Published: 4th Nov 2019

The Labour Party has promised to get loft insulation, double glazing and other energy-saving technologies installed in homes across the country if it wins the upcoming General Election.

Labour leader Jeremy Corbyn announced over the weekend that his party would introduce the scheme, where households could get grants for energy improvements with no upfront costs.

Wealthier households would be offered interest-free loans for energy improvements and landlords will be regulated to make sure their properties are energy efficient.

Labour estimate delivering upgrades to the UK’s entire housing stock will cost around £250bn, or an average of £9,300 per house.
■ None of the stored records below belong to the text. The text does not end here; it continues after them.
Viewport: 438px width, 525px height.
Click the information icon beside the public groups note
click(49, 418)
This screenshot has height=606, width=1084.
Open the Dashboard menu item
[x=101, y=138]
In order to fund the provide, a future Labour government would provide £60bn of direct public subsidy for the programme, with the rest paid for through energy savings.
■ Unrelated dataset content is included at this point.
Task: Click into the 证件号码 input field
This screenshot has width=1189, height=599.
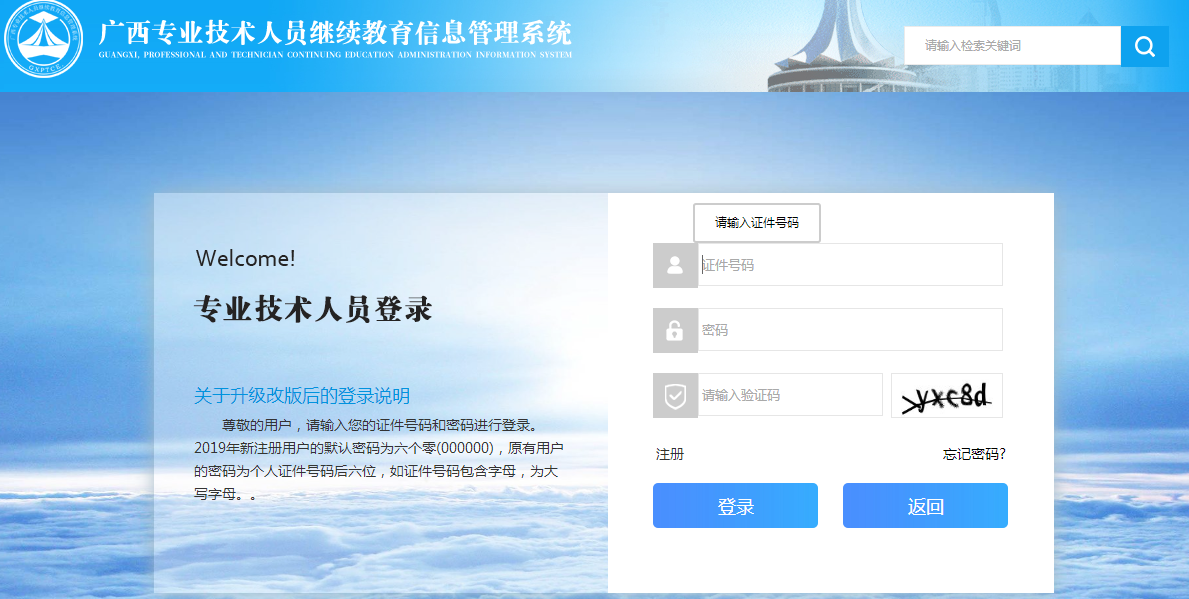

Under Labour’s plans, it estimates that by 2030, 92% of cavity walls will be insulated, 88% of remaining lofts will be insulated, 62% of homes will have floor insulation, and 60% of homes will have enhanced double glazing.

And it estimates that by 2030, 6.34 million homes will have heat pumps, 5.3 million homes will have solar thermal systems, and 1.75 million more homes will have solar PV.

It estimates that households will need 23% less energy to heat their homes, which will lead to an estimated £11.54 billion annual saving across the UK by 2030.

Labour’s shadow business and energy secretary, Rebecca Long-Bailey, said its Warm Homes for All scheme would be the ‘one of the greatest investment projects since we rebuilt Britain’s housing after the Second World War’.

‘Labour will offer every household in the UK the chance to bring the future into their homes – upgrading the fabric of their homes with insulation and cutting-edge heating systems – tackling both climate change and extortionate bills,’ she added.

Mr Corbyn added: ‘By investing on a massive scale, we will usher in a Green Industrial Revolution with good, clean jobs that will transform towns, cities and communities that have been held back and neglected for decades.’